## [REQUIREMENT]
Set down word for word each line from the one containing "Viewport: 865px width, 689px height." through the end of the records, both included. Do not copy any pictures.

## [SOURCE MATERIAL]
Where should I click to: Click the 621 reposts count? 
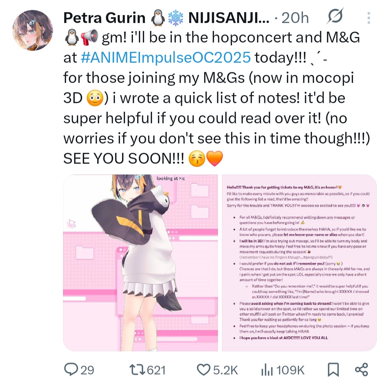[x=156, y=370]
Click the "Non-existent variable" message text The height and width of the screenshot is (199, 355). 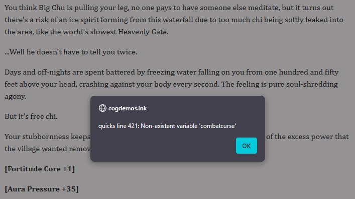point(169,126)
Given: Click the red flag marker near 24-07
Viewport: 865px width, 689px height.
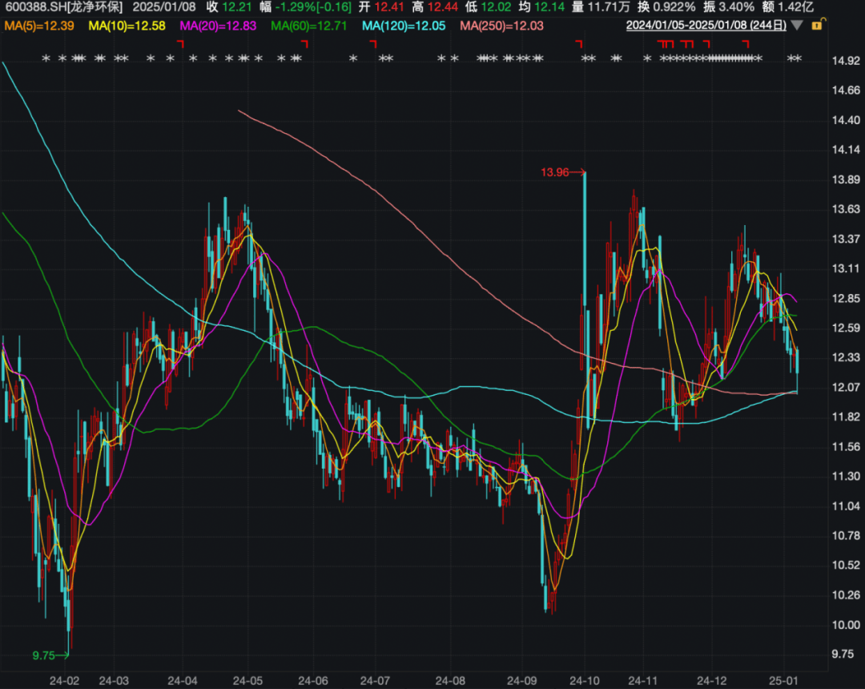Looking at the screenshot, I should 373,43.
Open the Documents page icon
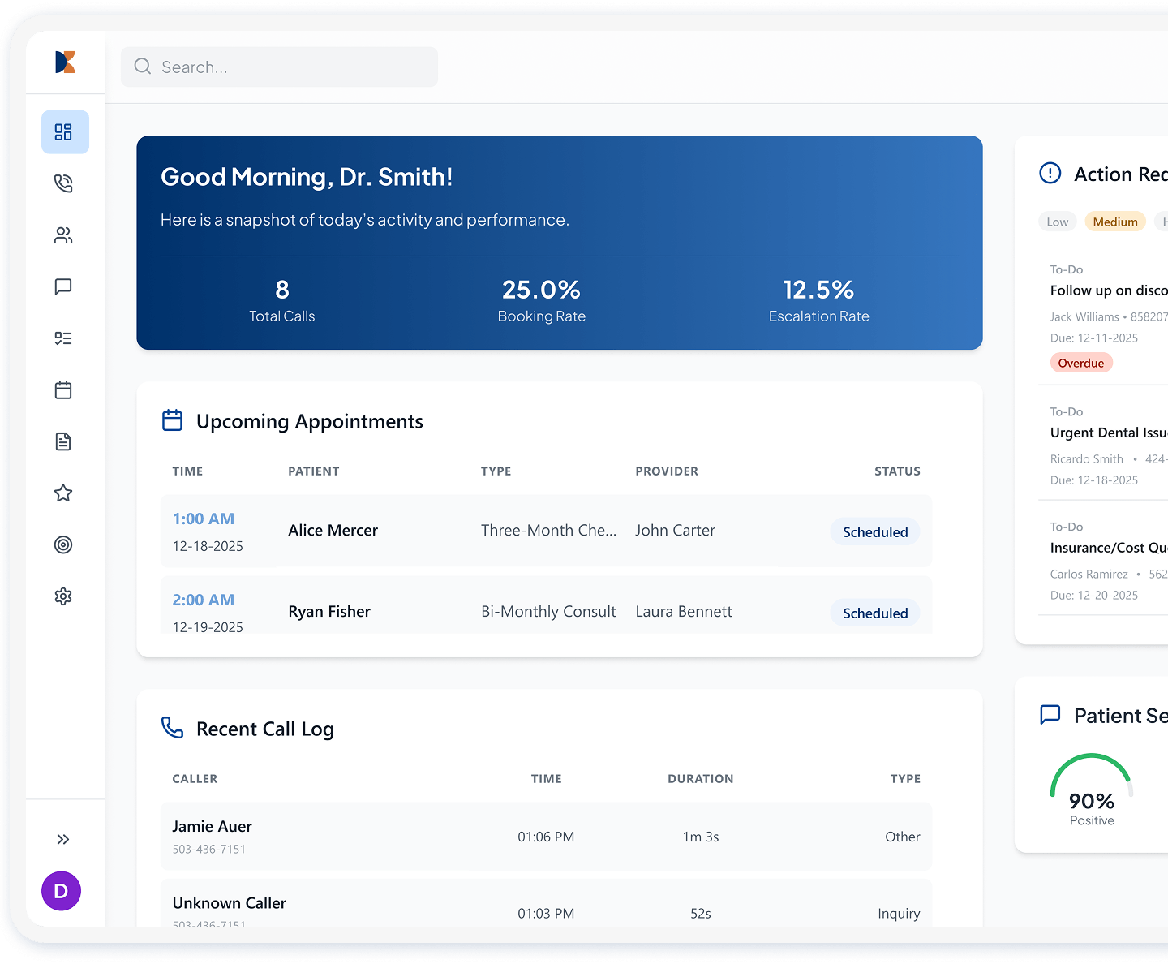Screen dimensions: 1168x964 tap(63, 441)
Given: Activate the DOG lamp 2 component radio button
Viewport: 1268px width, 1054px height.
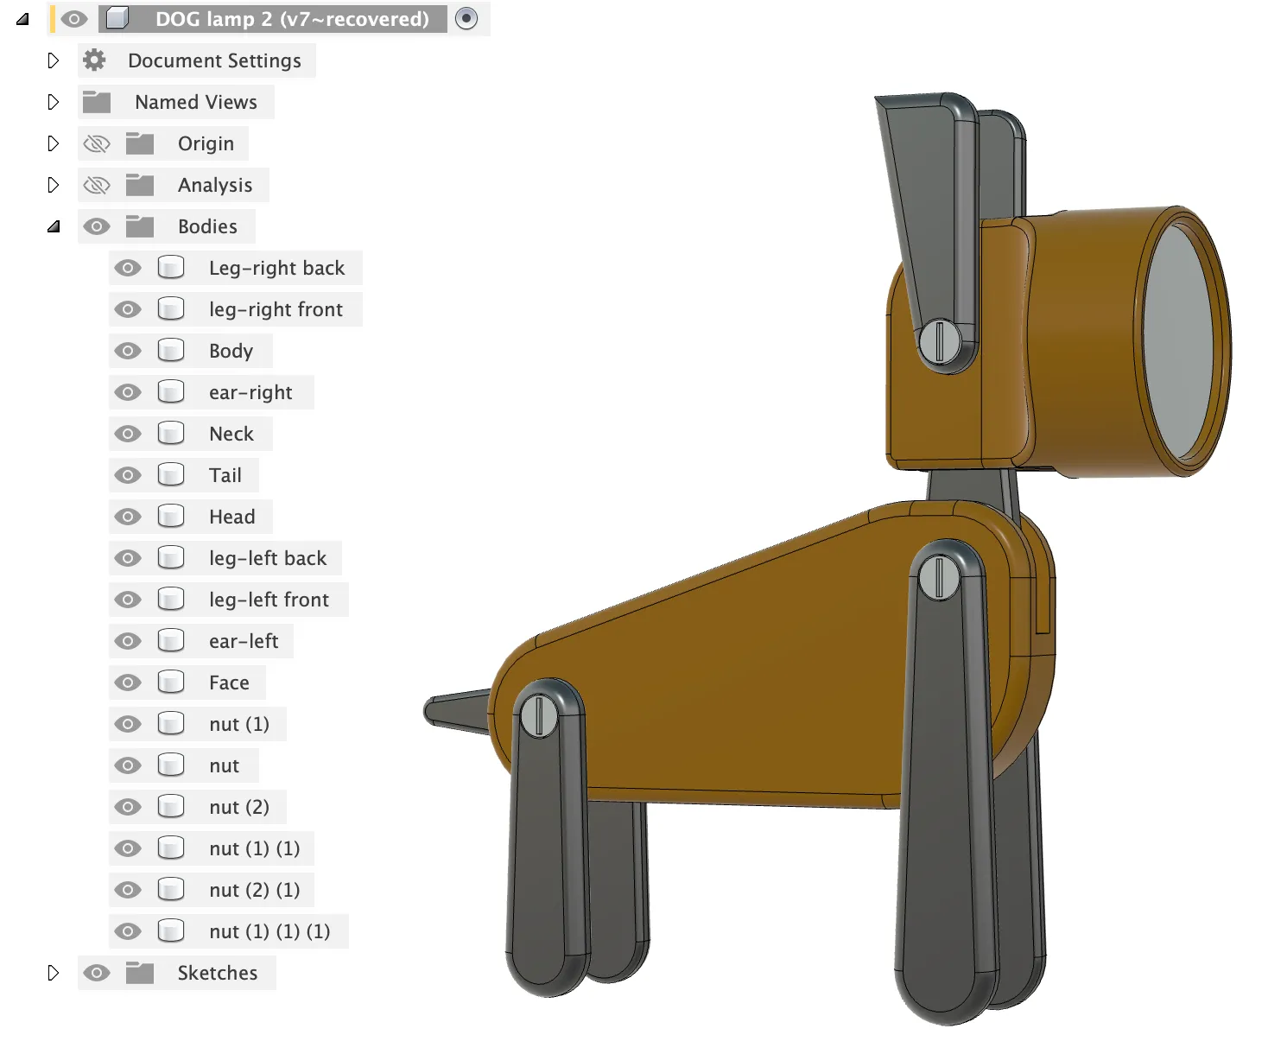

## [YOUR SOLUTION]
Viewport: 865px width, 689px height.
Looking at the screenshot, I should 373,43.
Open the Documents page icon
Screen dimensions: 1168x964 tap(63, 441)
Given: Activate the DOG lamp 2 component radio button
Viewport: 1268px width, 1054px height.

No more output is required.